Week 2 Flashcards
(47 cards)
What are the two overarching types of study designs?
Descriptive and analytic study designs
What is the purpose of a descriptive study design?
To simply examine (describes) exposures (IV) and outcomes (DV).
Doesn’t establish any relationship between exposures and outcomes.
What is the purpose of an analytical study design?
To establish a link between the exposure and outcome.
How is causation established?
Correlation is established, then association, then eventually with enough research, causation.
Name four types of descriptive study designs.
- Case study
- Case report
- Case series
- Cross-sectional
Name the two types of analytical study designs.
- Observational designs
- Intervention/experimental designs
Name three observation study designs.
- Cross-sectional
- Ecological/correlational
- Cohort
What are two types of intervention/experimental study designs?
- Randomised design (Randomised Controlled Trials [RCT])
- Non-Randomised design (Quasi-experimental design)
How to write a research question for an intervention/experimental design?
PICO
Population (of interest)
Intervention
Control group (Comparison)
Outcome (variable measured to see if intervention worked)
How to write a research question for an observational design?
PECO
Population (of interest)
Exposure (determinant; risk factor; beneficial factor)
Comparison group (people without exposure)
Outcome (variable with visible link to exposure)
Name three common measures of morbidity.
- Prevalence
- Cumulative incidence
- Incidence rate
Describe prevalence.
The number of existing cases in a population at a point in time or during a period of time.
What is the formula for prevalence?
number of cases in population / total population at that time
(calculate as percentage with 2 decimal points)
Describe cumulative incidence rate.
Number of new cases over a specified period of time divided by total number of people in the population at risk in the beginning.
What is the formula for cumulative incidence?
New cases during time period / At risk or disease-free population at the beginning of the time period
Describe incidence rate.
Number of new cases during a specific period of time divided by the total disease free person time in a population at risk.
What is disease-free time?
Collective time when people are at risk. It can be measured in person-years, person-months, person-days etc.

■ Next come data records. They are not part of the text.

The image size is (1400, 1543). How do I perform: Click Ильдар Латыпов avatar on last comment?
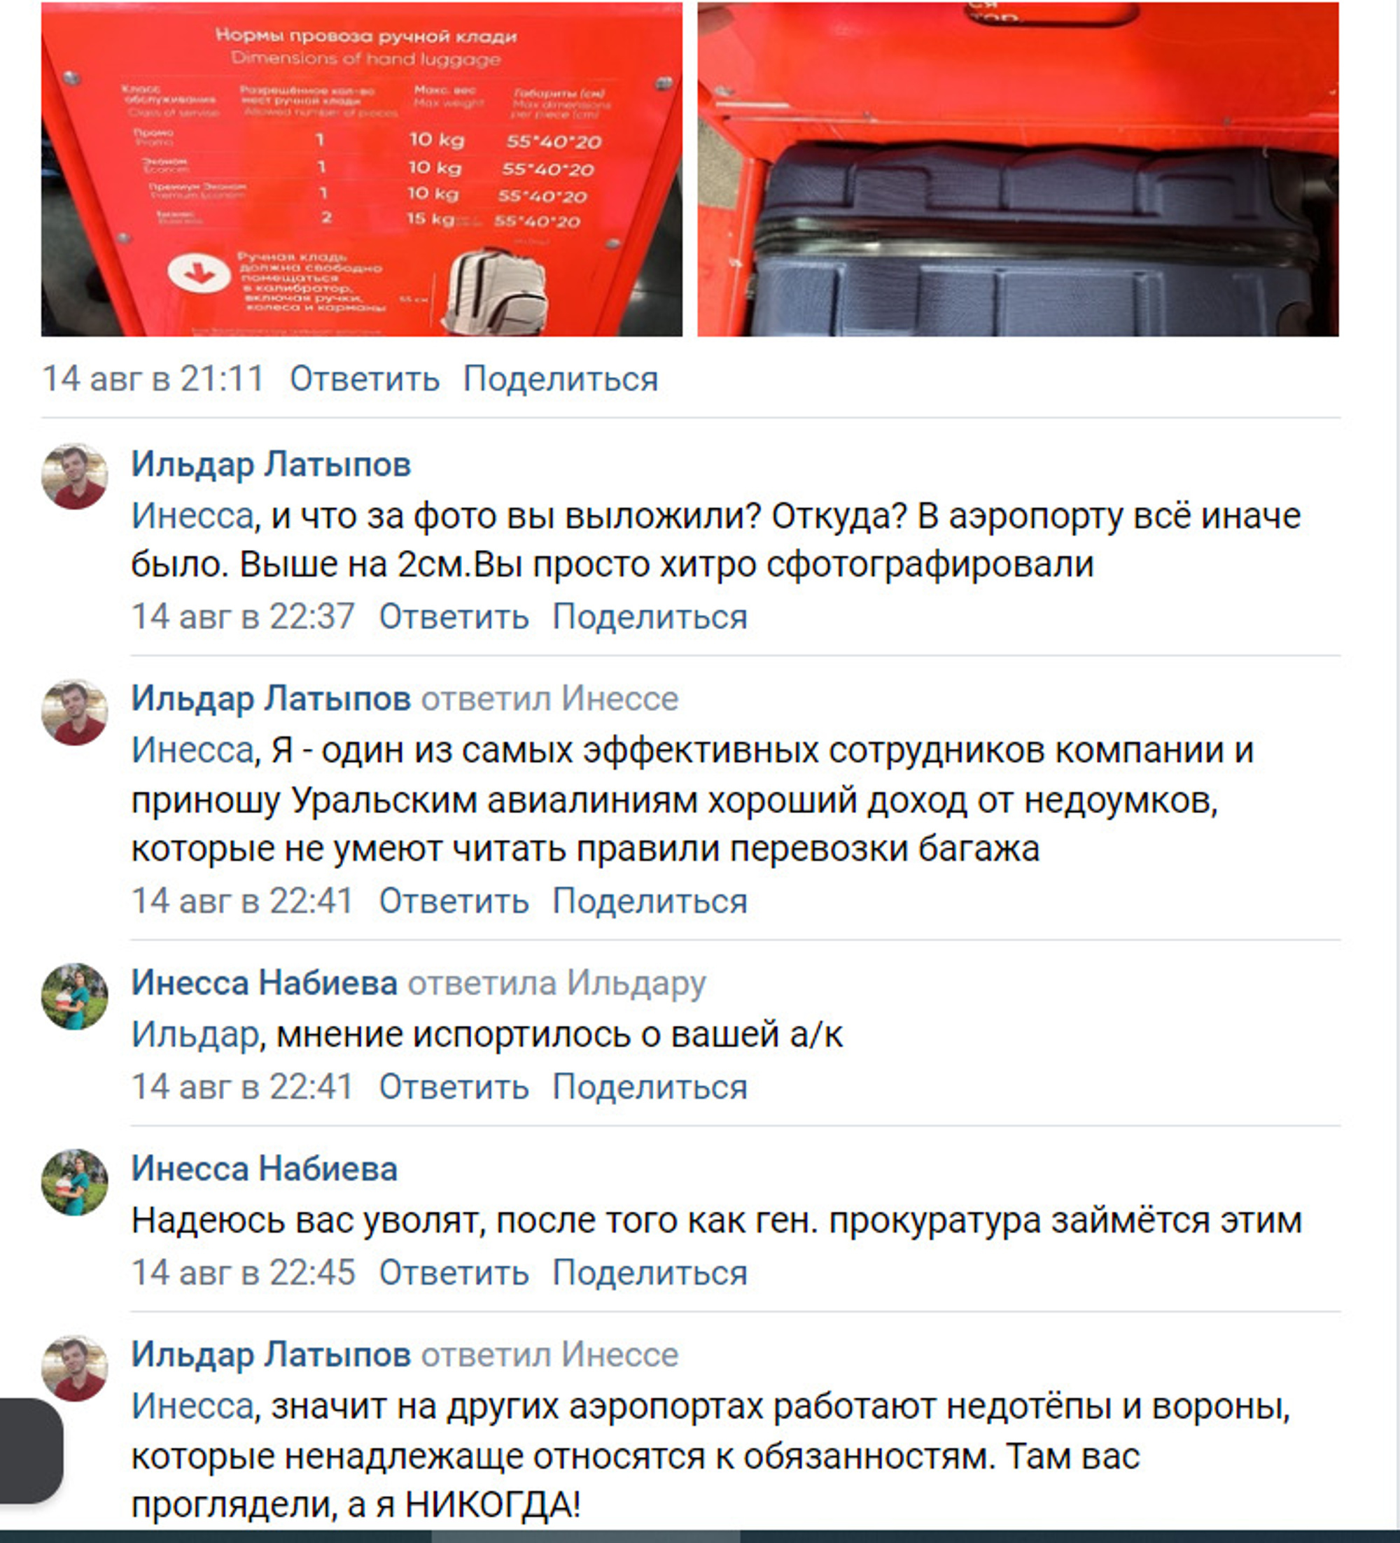click(x=74, y=1368)
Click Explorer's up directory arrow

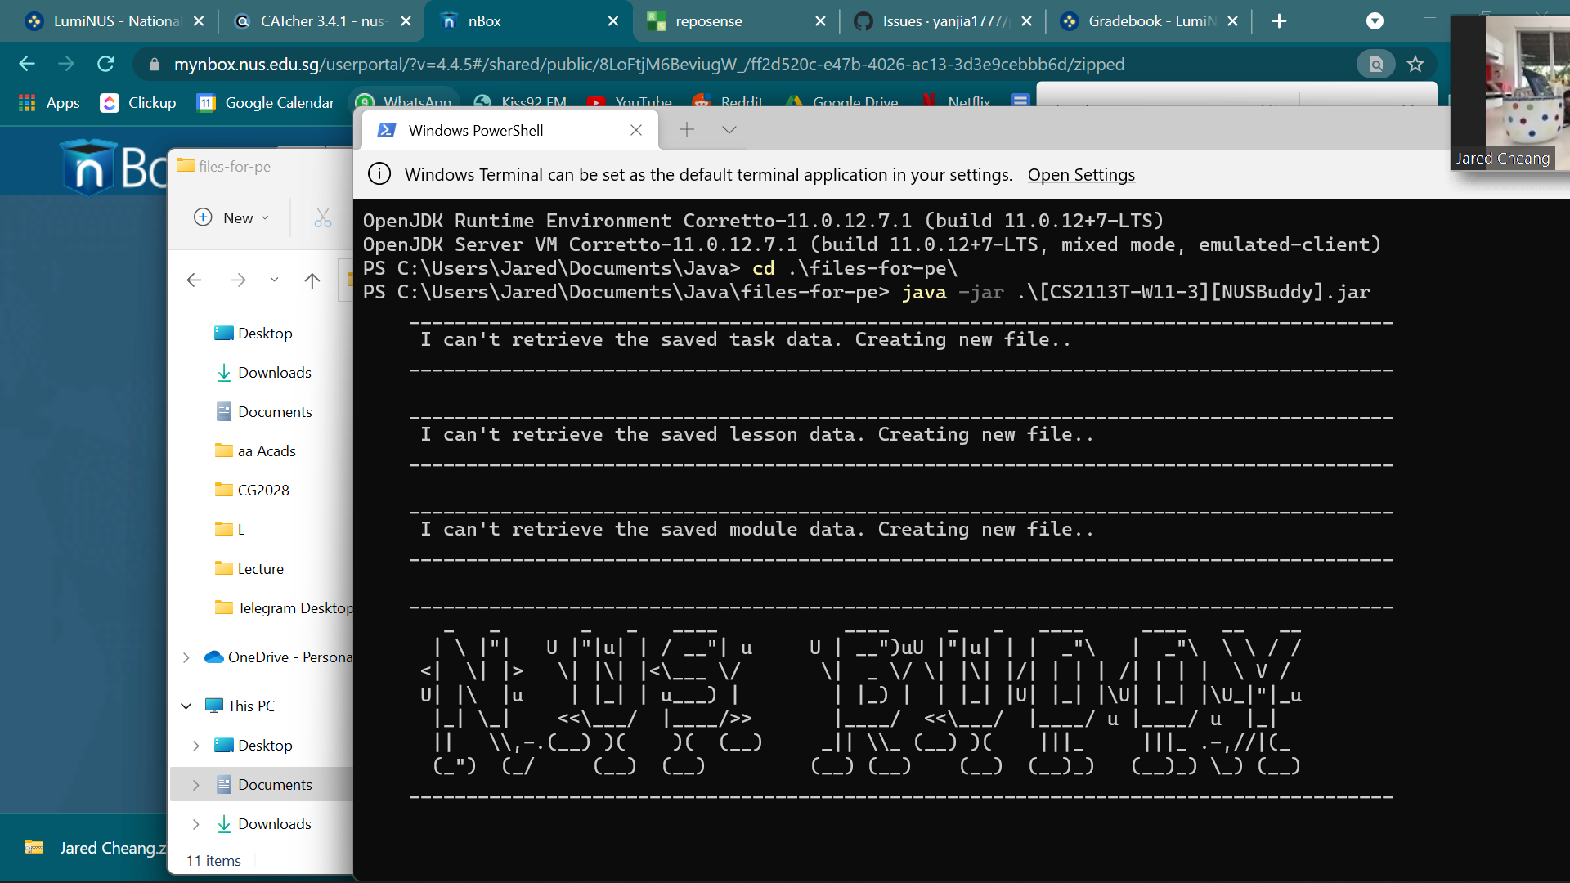pos(312,280)
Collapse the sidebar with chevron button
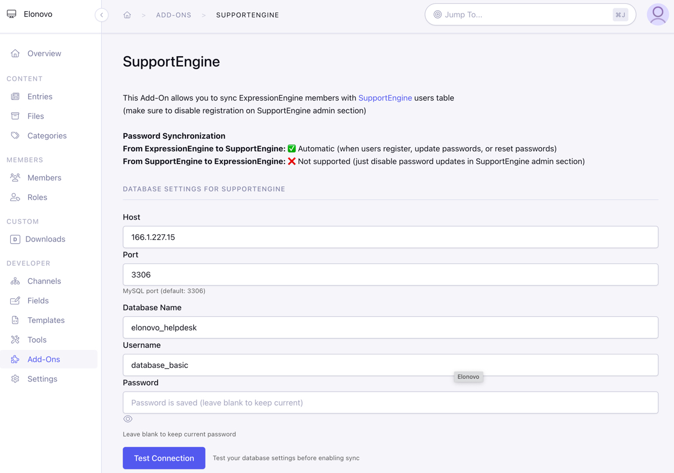Viewport: 674px width, 473px height. [x=102, y=15]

What is the formula for incidence rate?
New cases during a specified time period / total disease-free time
Define a sample.
A subset of a population of interest.
What is sampling?
The process of how we choose a subset of a population.
What is one important characteristic of a sample?
Representativeness: a sample must be representative of the population
What are probability samples?
Samples usually obtained using random chance selection where everyone has equal chance to be in the sample.
What are two advantages of probability samples?
- Representative of the population
- Meets the requirement for statistical tests and statistical inference
What is sampling error?
The difference between sample results and the true value for the population.